• _What you need to do_
Lay out everything from the line containing "Viewport: 1277px width, 685px" down to the line containing "click(x=947, y=99)" in the listing as a JSON list of strings, one string per line, leaving out blank lines.

• _Excerpted data_
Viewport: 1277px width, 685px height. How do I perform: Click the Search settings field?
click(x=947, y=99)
---
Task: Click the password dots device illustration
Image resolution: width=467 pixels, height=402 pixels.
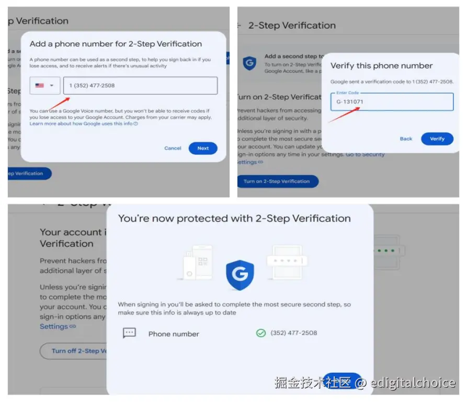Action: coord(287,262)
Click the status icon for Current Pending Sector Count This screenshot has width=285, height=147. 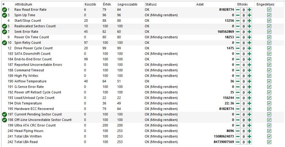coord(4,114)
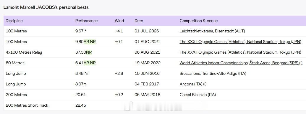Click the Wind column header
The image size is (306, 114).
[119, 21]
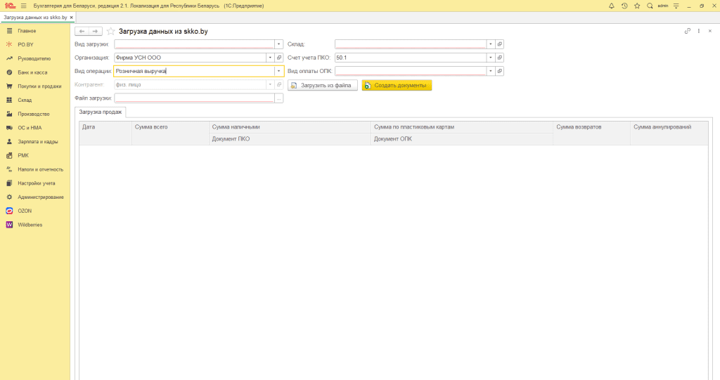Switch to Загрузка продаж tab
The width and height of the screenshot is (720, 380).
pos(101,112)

• _Final result_
[
  "Viewport: 1277px width, 685px height. How do I perform: Click the Search settings field?",
  "click(x=947, y=99)"
]